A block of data
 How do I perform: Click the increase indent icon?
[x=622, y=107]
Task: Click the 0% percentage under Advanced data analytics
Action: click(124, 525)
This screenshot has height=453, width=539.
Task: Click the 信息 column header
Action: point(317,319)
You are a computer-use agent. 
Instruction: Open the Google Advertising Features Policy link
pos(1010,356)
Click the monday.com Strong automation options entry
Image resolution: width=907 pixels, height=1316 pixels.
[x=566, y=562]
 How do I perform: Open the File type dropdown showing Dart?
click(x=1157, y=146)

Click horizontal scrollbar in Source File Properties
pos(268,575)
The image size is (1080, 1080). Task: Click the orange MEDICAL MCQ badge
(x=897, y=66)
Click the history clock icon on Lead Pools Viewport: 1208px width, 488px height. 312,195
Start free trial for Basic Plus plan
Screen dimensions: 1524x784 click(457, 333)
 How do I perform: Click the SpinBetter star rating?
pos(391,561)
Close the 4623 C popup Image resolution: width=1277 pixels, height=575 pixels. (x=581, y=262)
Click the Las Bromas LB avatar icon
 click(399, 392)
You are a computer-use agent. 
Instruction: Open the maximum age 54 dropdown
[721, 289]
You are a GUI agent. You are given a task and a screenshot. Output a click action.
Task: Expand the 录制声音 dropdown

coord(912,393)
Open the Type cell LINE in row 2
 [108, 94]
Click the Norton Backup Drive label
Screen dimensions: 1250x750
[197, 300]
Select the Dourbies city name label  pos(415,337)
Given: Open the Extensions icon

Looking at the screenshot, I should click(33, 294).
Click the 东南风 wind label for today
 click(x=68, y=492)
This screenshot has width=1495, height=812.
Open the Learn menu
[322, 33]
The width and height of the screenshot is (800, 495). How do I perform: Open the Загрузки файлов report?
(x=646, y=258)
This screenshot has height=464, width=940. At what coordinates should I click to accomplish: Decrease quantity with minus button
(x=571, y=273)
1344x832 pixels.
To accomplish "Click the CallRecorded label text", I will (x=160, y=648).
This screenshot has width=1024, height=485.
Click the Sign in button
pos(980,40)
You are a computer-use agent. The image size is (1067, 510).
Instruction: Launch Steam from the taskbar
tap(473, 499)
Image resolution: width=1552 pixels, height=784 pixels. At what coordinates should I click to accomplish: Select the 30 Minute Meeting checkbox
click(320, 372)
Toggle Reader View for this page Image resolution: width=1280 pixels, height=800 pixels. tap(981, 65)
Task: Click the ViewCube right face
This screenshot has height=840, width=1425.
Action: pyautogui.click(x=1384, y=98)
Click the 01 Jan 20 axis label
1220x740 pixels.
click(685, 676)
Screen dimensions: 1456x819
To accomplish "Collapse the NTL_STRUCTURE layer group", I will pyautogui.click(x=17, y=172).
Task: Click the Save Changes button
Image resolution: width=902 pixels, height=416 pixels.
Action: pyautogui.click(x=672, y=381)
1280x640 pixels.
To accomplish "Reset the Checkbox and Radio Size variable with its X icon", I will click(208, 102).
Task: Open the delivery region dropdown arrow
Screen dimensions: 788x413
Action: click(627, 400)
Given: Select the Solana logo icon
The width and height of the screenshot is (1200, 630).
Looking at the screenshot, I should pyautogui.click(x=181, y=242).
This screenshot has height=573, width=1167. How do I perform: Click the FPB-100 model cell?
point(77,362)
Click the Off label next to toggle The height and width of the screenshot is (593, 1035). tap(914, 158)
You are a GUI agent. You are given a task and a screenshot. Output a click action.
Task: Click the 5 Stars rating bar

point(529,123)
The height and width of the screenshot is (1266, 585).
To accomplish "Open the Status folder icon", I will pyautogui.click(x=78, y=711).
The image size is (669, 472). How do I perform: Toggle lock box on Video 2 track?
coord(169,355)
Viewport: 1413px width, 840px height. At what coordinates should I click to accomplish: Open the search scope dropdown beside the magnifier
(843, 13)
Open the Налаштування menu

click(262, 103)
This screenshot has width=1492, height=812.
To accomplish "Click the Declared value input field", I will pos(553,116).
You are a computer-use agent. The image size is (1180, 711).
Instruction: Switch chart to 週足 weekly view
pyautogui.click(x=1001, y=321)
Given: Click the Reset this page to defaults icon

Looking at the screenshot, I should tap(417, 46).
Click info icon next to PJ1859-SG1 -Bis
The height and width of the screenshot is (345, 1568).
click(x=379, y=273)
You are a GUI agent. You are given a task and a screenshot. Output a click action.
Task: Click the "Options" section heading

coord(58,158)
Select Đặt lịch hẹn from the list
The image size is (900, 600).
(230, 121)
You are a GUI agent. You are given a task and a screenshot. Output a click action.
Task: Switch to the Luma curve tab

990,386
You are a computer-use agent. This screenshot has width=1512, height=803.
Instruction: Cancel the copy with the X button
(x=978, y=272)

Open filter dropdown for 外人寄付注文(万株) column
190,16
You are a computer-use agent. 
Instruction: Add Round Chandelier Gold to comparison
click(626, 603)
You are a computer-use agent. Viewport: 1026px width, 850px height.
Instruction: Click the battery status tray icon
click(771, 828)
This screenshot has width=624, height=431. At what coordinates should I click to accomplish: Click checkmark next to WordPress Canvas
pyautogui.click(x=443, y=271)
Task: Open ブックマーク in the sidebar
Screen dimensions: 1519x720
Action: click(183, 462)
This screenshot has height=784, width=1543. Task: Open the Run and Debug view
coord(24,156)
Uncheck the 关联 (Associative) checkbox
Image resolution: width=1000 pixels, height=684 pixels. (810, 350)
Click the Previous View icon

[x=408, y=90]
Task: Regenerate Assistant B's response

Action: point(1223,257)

### DIRECTIONS:
Transcribe the material exactly, starting at its first line and continuing down through the line containing "(x=571, y=273)".

### THE COMPLETED TASK:
 How do I perform: Click the increase indent icon?
[x=622, y=107]
Task: Click the 0% percentage under Advanced data analytics
Action: click(124, 525)
This screenshot has height=453, width=539.
Task: Click the 信息 column header
Action: point(317,319)
You are a computer-use agent. 
Instruction: Open the Google Advertising Features Policy link
pos(1010,356)
Click the monday.com Strong automation options entry
Image resolution: width=907 pixels, height=1316 pixels.
[x=566, y=562]
 How do I perform: Open the File type dropdown showing Dart?
click(x=1157, y=146)

Click horizontal scrollbar in Source File Properties
pos(268,575)
The image size is (1080, 1080). Task: Click the orange MEDICAL MCQ badge
(x=897, y=66)
Click the history clock icon on Lead Pools Viewport: 1208px width, 488px height. 312,195
Start free trial for Basic Plus plan
Screen dimensions: 1524x784 click(457, 333)
 How do I perform: Click the SpinBetter star rating?
pos(391,561)
Close the 4623 C popup Image resolution: width=1277 pixels, height=575 pixels. (x=581, y=262)
Click the Las Bromas LB avatar icon
 click(399, 392)
You are a computer-use agent. 
Instruction: Open the maximum age 54 dropdown
[721, 289]
You are a GUI agent. You are given a task and a screenshot. Output a click action.
Task: Expand the 录制声音 dropdown

coord(912,393)
Open the Type cell LINE in row 2
 [108, 94]
Click the Norton Backup Drive label
Screen dimensions: 1250x750
[197, 300]
Select the Dourbies city name label  pos(415,337)
Given: Open the Extensions icon

Looking at the screenshot, I should click(33, 294).
Click the 东南风 wind label for today
 click(x=68, y=492)
This screenshot has width=1495, height=812.
Open the Learn menu
[322, 33]
The width and height of the screenshot is (800, 495). How do I perform: Open the Загрузки файлов report?
(x=646, y=258)
This screenshot has height=464, width=940. At what coordinates should I click to accomplish: Decrease quantity with minus button
(x=571, y=273)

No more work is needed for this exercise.